- _TASK DIRECTIONS_
Transcribe every entry word for word.

- _DATA FOR ANALYSIS_
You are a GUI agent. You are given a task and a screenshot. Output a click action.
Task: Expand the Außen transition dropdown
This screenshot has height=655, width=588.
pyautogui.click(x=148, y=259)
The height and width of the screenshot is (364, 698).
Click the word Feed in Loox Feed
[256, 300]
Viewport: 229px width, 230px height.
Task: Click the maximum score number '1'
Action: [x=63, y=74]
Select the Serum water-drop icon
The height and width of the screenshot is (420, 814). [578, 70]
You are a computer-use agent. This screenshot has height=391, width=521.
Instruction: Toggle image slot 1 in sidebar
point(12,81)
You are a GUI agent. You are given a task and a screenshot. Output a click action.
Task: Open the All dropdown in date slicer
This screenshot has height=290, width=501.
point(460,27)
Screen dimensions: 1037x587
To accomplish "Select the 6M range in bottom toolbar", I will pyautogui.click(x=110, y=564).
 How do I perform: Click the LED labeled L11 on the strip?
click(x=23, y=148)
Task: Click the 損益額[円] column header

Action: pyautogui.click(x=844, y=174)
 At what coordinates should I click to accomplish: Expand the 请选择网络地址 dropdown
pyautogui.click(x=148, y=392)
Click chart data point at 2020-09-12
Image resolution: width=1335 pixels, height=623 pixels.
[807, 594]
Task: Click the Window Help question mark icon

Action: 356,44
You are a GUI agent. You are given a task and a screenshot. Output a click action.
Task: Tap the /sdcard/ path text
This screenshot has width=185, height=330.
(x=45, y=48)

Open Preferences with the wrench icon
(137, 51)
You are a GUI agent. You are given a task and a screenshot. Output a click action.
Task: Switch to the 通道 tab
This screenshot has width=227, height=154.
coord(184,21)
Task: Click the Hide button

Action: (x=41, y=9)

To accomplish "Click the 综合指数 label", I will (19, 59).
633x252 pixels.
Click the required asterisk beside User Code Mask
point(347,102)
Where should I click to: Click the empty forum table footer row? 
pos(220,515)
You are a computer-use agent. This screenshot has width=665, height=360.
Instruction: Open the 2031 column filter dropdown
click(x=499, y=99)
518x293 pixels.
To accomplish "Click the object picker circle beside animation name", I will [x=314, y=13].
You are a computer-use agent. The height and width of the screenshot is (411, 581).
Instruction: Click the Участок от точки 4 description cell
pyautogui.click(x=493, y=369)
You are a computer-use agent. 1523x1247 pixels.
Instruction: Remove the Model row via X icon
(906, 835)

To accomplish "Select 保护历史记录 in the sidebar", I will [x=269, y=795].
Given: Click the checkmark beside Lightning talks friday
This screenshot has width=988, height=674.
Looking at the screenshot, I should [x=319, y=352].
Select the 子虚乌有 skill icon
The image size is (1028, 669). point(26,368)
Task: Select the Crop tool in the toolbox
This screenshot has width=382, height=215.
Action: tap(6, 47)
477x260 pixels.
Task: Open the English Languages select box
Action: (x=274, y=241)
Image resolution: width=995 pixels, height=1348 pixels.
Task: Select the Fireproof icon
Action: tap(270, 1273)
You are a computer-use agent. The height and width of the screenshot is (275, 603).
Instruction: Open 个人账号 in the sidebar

- _WRITTEN RESPONSE_
You are a GUI agent. You are given a task and a screenshot. Output a click action.
Task: Expand the Außen transition dropdown
This screenshot has height=655, width=588.
pyautogui.click(x=148, y=259)
The height and width of the screenshot is (364, 698).
Click the word Feed in Loox Feed
[256, 300]
Viewport: 229px width, 230px height.
Task: Click the maximum score number '1'
Action: [x=63, y=74]
Select the Serum water-drop icon
The height and width of the screenshot is (420, 814). [578, 70]
You are a computer-use agent. This screenshot has height=391, width=521.
Instruction: Toggle image slot 1 in sidebar
point(12,81)
You are a GUI agent. You are given a task and a screenshot. Output a click action.
Task: Open the All dropdown in date slicer
This screenshot has height=290, width=501.
point(460,27)
Screen dimensions: 1037x587
To accomplish "Select the 6M range in bottom toolbar", I will pyautogui.click(x=110, y=564).
 How do I perform: Click the LED labeled L11 on the strip?
click(x=23, y=148)
Task: Click the 損益額[円] column header

Action: pyautogui.click(x=844, y=174)
 At what coordinates should I click to accomplish: Expand the 请选择网络地址 dropdown
pyautogui.click(x=148, y=392)
Click chart data point at 2020-09-12
Image resolution: width=1335 pixels, height=623 pixels.
[807, 594]
Task: Click the Window Help question mark icon

Action: 356,44
You are a GUI agent. You are given a task and a screenshot. Output a click action.
Task: Tap the /sdcard/ path text
This screenshot has width=185, height=330.
(x=45, y=48)

Open Preferences with the wrench icon
(137, 51)
You are a GUI agent. You are given a task and a screenshot. Output a click action.
Task: Switch to the 通道 tab
This screenshot has width=227, height=154.
coord(184,21)
Task: Click the Hide button

Action: (x=41, y=9)

To accomplish "Click the 综合指数 label", I will (19, 59).
633x252 pixels.
Click the required asterisk beside User Code Mask
point(347,102)
Where should I click to: Click the empty forum table footer row? 
pos(220,515)
You are a computer-use agent. This screenshot has width=665, height=360.
Instruction: Open the 2031 column filter dropdown
click(x=499, y=99)
518x293 pixels.
To accomplish "Click the object picker circle beside animation name", I will [x=314, y=13].
You are a computer-use agent. The height and width of the screenshot is (411, 581).
Instruction: Click the Участок от точки 4 description cell
pyautogui.click(x=493, y=369)
You are a computer-use agent. 1523x1247 pixels.
Instruction: Remove the Model row via X icon
(906, 835)

To accomplish "Select 保护历史记录 in the sidebar", I will [x=269, y=795].
Given: Click the checkmark beside Lightning talks friday
This screenshot has width=988, height=674.
Looking at the screenshot, I should [x=319, y=352].
Select the 子虚乌有 skill icon
The image size is (1028, 669). point(26,368)
Task: Select the Crop tool in the toolbox
This screenshot has width=382, height=215.
Action: tap(6, 47)
477x260 pixels.
Task: Open the English Languages select box
Action: (x=274, y=241)
Image resolution: width=995 pixels, height=1348 pixels.
Task: Select the Fireproof icon
Action: tap(270, 1273)
You are a computer-use agent. The height and width of the screenshot is (275, 603).
Instruction: Open 个人账号 in the sidebar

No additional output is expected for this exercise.